══ Document text ══

It was like some false hearing. I was a political prisoner and I escaped to save my life. How can I be treated as a criminal for that?” ~ quoted in Liz Hales

My research explores the prosecution of refugees for offences relating to entry to or presence in the UK without any―or insufficient―reference to article 31(1) of the Refugee Convention. These offences include using a false passport or deception to enter or exit the UK or failing to produce a passport on entry. Article 31(1) prohibits the penalisation of refugees for such offences provided that certain criteria are met. The plight of refugees wrongfully prosecuted for these offences was first highlighted by Liz Hales and Richard Dunstan in the 1990s. Shortly afterwards, in R v Uxbridge Magistrates Court ex parte Adimi [1999] EWHC Admin 765 (29 July 1999), the High Court held that the prosecution of asylum seekers for offences arising from the use of false documents or deception was unlawful where the prosecution had occurred without regard to the protection from the imposition of penalties contained in article 31(1) of the Refugee Convention. The government then enacted section 31 of the Immigration and Asylum Act 1999 which provides a defence, based on article 31(1), to a specific list of offences. When section 31 was debated in the House of Lords, the government assured the House that it would be a rare case that was prosecuted as most could be dealt with administratively. In rare cases, section 31 would provide a safety net.

═══
══ Supplied entries ══

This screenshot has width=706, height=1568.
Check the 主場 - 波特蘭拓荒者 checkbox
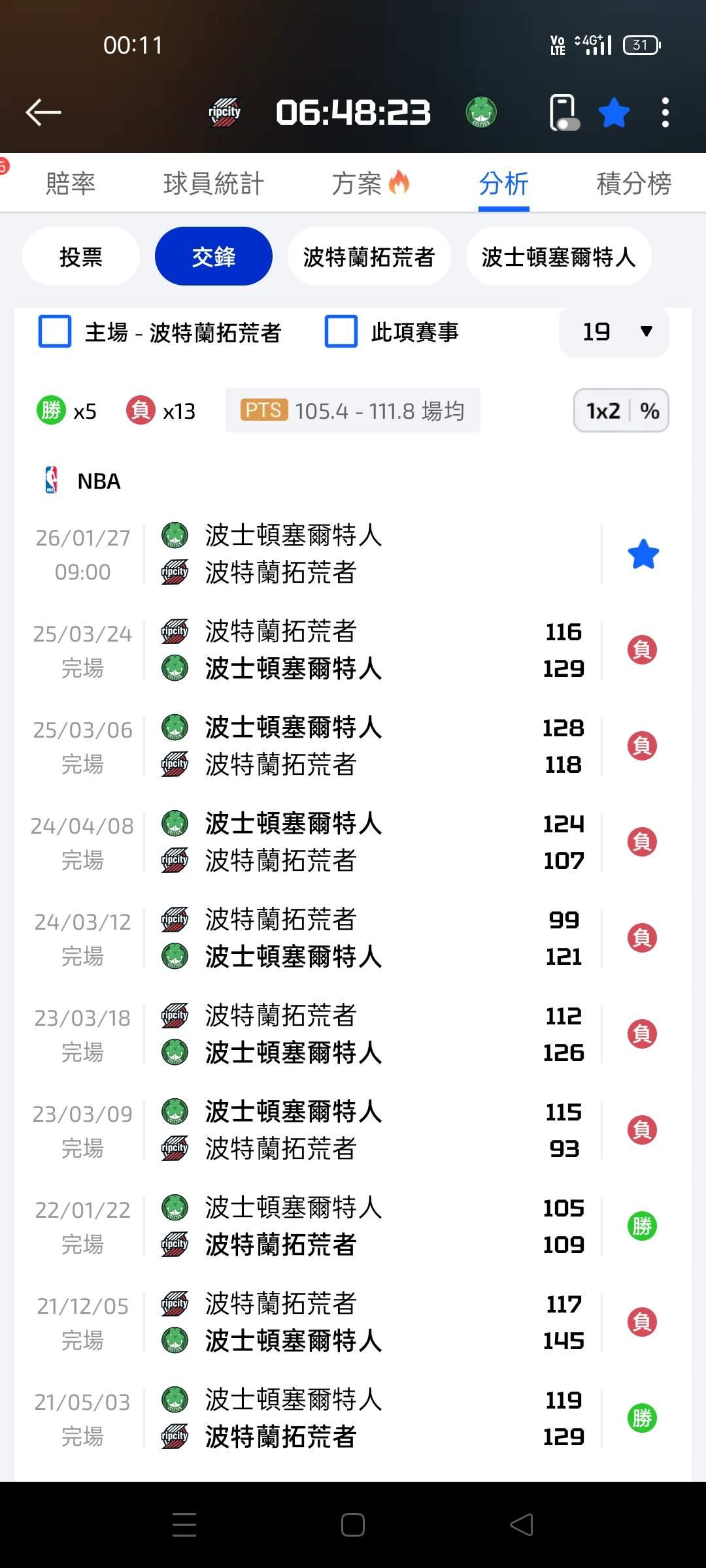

═══
══ Supplied entries ══

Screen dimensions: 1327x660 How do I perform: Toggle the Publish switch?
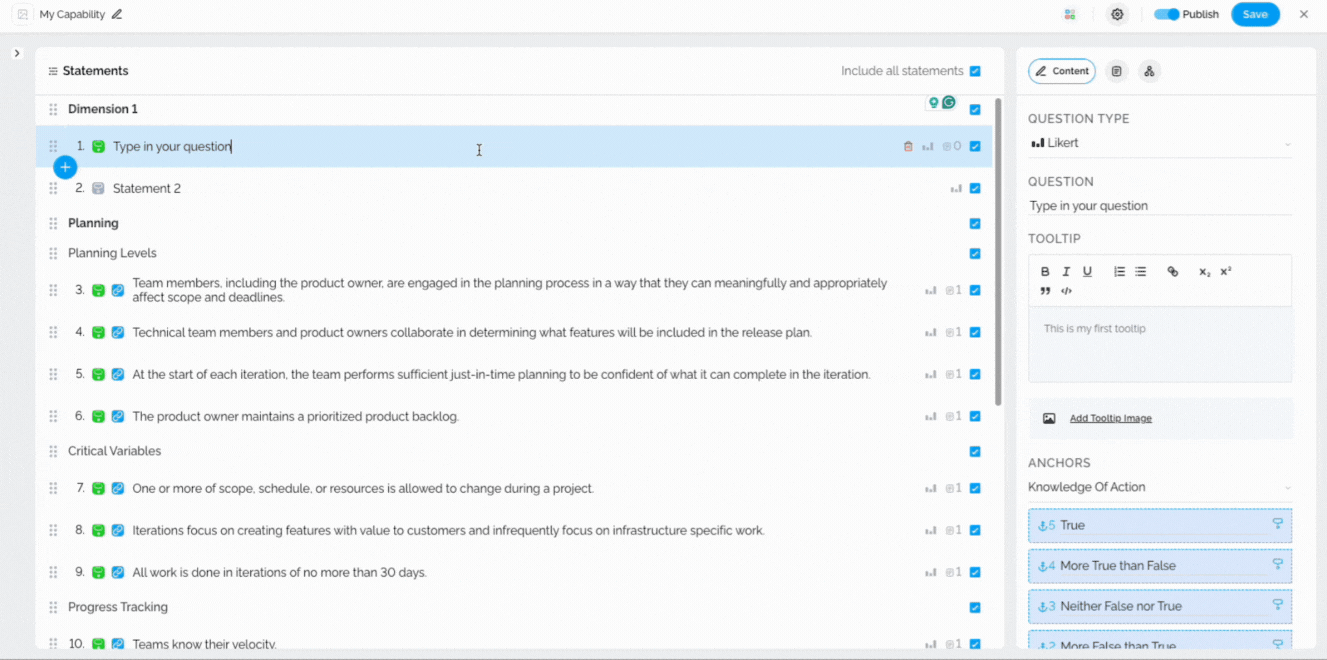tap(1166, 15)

═══

◆ Objective
Which treaties, statutes and court cases does the passage on prosecuting refugees name?

◆ Complete output
- The Refugee Convention
- R v Uxbridge Magistrates Court ex parte Adimi [1999] EWHC Admin 765 (29 July 1999)
- The Immigration and Asylum Act 1999